§ **BRIEF A**
Transcribe the passage of the Rudd biography running from "When the Goss" down to "seat again, successfully.".

§ **TEXT SEGMENT**
=== Begin Enclosure ===

Kevin Michael Rudd (born 21 September 1957), Australian politician, has been a Labor member of the Australian House of Representatives since 1998, representing the Division of Griffith, Queensland.

Rudd was born in Nambour, Queensland, and graduated with an arts degree with the University of Queensland. He then studied Chinese (in which he is fluent) at the Australian National University. In 1981 he joined the Australian Diplomatic Service, where he served until 1988.

In 1988 Rudd was appointed Chief of Staff to the Labor Opposition Leader in Queensland, Wayne Goss, a position he held until 1991, when Goss, by now Premier, appointed him Director-General of the Cabinet Office. These positions gave him experience of a wide range of domestic issues in addition to his experience in foreign affairs.

When the Goss government lost office in 1995, Rudd was hired as a Senior China Consultant by the accounting firm KPMG Australia. He held this position while he unsuccessfully contested the federal seat of Griffith at the 1996 federal election. In 1998 he contested the seat again, successfully.

After the 2001 elections Rudd was elected to the Opposition front bench and was appointed shadow Minister for Foreign Affairs. In this position he strongly criticised the Liberal government of John Howard over their support for the United States in the 2003 Iraq war, while maintaining Labor's position of support for the Australian-American alliance.

Rudd's policy experience and parliamentary performances during the Iraq war made him one of the best-known members of the Labor front bench. When Opposition Leader Simon Crean was challenged by his predecessor Kim Beazley in June, Rudd did not commit himself to either candidate, though it was believed that he voted for Beazley. When Crean finally resigned in late November, Rudd was considered a possible candidate for the Labor leadership. On 30 November, however, he announced that he would not be a candidate in the leadership ballot on 2 December.

Following the election of former shadow Treasurer Mark Latham, Rudd was expected by some pundits to be demoted or moved as a result of his support for Kim Beazley, but he retained his portfolio. After Latham led Labor to a heavy defeat at the October 2004 federal election, Rudd was again spoken of as a possible alternative leader. He retained his foreign affairs portfolio and disavowed any intention of challenging Latham.

=== End Enclosure ===

§ **SOURCE DATA**
=== Begin Enclosure ===

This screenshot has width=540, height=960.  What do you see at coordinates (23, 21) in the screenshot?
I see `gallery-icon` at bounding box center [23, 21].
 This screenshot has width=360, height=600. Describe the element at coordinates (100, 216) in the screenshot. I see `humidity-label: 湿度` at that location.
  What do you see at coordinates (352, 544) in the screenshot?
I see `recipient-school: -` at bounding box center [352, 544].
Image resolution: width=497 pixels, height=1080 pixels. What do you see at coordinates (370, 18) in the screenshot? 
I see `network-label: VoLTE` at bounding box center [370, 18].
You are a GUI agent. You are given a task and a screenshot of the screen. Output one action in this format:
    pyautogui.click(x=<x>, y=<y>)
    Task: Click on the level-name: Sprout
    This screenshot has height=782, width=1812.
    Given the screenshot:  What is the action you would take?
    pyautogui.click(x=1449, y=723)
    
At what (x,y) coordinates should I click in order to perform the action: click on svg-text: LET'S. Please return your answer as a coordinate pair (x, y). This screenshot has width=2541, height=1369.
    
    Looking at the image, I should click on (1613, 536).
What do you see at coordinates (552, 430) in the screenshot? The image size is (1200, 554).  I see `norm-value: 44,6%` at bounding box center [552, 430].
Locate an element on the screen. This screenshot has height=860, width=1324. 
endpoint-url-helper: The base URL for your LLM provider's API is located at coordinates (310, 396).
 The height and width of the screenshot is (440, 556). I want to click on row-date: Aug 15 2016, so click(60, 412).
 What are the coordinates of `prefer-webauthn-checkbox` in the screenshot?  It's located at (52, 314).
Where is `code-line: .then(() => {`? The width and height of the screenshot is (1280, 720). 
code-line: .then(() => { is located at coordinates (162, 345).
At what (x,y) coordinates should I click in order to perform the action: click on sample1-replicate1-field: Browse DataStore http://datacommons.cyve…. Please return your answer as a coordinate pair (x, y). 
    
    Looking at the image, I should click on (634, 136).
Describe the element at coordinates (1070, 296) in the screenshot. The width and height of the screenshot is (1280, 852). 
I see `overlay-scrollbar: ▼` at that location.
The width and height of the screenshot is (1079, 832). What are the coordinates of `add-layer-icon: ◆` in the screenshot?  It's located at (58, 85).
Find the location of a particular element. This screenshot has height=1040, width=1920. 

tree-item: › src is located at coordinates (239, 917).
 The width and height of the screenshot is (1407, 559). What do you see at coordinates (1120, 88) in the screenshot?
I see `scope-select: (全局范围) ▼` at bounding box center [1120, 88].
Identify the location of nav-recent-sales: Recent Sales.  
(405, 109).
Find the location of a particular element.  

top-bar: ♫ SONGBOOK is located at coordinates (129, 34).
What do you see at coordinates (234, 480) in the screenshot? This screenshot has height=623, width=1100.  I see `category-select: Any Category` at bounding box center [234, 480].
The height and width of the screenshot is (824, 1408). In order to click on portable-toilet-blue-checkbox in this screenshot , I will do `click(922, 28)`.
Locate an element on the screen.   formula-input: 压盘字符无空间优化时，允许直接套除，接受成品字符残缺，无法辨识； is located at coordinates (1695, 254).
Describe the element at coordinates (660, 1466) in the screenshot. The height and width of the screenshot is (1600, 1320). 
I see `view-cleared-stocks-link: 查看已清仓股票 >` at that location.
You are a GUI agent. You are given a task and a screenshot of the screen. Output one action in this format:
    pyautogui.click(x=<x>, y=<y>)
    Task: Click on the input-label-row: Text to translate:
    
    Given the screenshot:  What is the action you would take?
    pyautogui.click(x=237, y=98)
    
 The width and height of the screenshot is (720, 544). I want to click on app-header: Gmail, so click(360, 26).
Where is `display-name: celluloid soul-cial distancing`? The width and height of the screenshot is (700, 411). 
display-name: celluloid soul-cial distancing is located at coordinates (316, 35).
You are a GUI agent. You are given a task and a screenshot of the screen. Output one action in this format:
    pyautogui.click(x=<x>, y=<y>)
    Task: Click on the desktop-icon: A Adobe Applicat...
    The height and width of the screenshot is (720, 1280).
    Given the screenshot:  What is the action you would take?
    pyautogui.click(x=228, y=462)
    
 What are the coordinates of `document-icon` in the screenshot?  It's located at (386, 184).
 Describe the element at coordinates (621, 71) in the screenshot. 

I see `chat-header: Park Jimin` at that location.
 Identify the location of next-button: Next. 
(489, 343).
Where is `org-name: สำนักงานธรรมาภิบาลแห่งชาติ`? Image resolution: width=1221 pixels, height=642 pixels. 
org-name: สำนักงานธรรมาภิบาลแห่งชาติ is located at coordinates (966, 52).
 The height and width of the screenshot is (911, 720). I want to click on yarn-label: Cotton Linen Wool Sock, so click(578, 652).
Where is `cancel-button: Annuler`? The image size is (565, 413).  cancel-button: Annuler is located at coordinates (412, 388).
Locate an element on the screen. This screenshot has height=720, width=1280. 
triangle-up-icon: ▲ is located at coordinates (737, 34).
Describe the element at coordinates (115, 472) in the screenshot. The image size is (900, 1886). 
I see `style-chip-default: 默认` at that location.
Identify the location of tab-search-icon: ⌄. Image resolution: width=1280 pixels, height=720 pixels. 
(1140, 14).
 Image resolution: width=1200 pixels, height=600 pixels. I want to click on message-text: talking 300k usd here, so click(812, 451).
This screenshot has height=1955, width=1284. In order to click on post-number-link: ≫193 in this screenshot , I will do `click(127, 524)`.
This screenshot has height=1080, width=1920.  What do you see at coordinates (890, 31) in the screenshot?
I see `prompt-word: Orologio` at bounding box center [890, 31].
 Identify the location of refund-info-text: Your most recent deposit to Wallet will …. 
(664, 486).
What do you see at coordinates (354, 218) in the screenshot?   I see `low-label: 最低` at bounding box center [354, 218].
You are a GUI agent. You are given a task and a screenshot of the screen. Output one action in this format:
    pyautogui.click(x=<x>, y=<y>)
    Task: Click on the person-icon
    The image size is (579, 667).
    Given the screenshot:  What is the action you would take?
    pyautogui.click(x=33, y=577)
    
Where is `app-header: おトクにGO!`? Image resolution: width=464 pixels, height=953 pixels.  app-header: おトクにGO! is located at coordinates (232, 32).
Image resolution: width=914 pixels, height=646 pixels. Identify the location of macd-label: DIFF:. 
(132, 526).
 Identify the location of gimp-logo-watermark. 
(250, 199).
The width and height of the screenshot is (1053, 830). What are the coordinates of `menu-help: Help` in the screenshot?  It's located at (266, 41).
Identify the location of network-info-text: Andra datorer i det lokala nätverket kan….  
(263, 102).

=== End Enclosure ===

§ **BRIEF B**
Restate word for word everything in the entries from the line containing "has height=720, width=1280." down to the line containing "The width and height of the screenshot is (1053, 830).", including both of those lines.

§ **TASK RESULT A**
When the Goss government lost office in 1995, Rudd was hired as a Senior China Consultant by the accounting firm KPMG Australia. He held this position while he unsuccessfully contested the federal seat of Griffith at the 1996 federal election. In 1998 he contested the seat again, successfully.

§ **TASK RESULT B**
Locate an element on the screen. This screenshot has height=720, width=1280. 
triangle-up-icon: ▲ is located at coordinates (737, 34).
Describe the element at coordinates (115, 472) in the screenshot. The image size is (900, 1886). 
I see `style-chip-default: 默认` at that location.
Identify the location of tab-search-icon: ⌄. Image resolution: width=1280 pixels, height=720 pixels. 
(1140, 14).
 Image resolution: width=1200 pixels, height=600 pixels. I want to click on message-text: talking 300k usd here, so click(812, 451).
This screenshot has height=1955, width=1284. In order to click on post-number-link: ≫193 in this screenshot , I will do `click(127, 524)`.
This screenshot has height=1080, width=1920.  What do you see at coordinates (890, 31) in the screenshot?
I see `prompt-word: Orologio` at bounding box center [890, 31].
 Identify the location of refund-info-text: Your most recent deposit to Wallet will …. 
(664, 486).
What do you see at coordinates (354, 218) in the screenshot?   I see `low-label: 最低` at bounding box center [354, 218].
You are a GUI agent. You are given a task and a screenshot of the screen. Output one action in this format:
    pyautogui.click(x=<x>, y=<y>)
    Task: Click on the person-icon
    The image size is (579, 667).
    Given the screenshot:  What is the action you would take?
    pyautogui.click(x=33, y=577)
    
Where is `app-header: おトクにGO!`? Image resolution: width=464 pixels, height=953 pixels.  app-header: おトクにGO! is located at coordinates (232, 32).
Image resolution: width=914 pixels, height=646 pixels. Identify the location of macd-label: DIFF:. 
(132, 526).
 Identify the location of gimp-logo-watermark. 
(250, 199).
The width and height of the screenshot is (1053, 830). What are the coordinates of `menu-help: Help` in the screenshot?  It's located at (266, 41).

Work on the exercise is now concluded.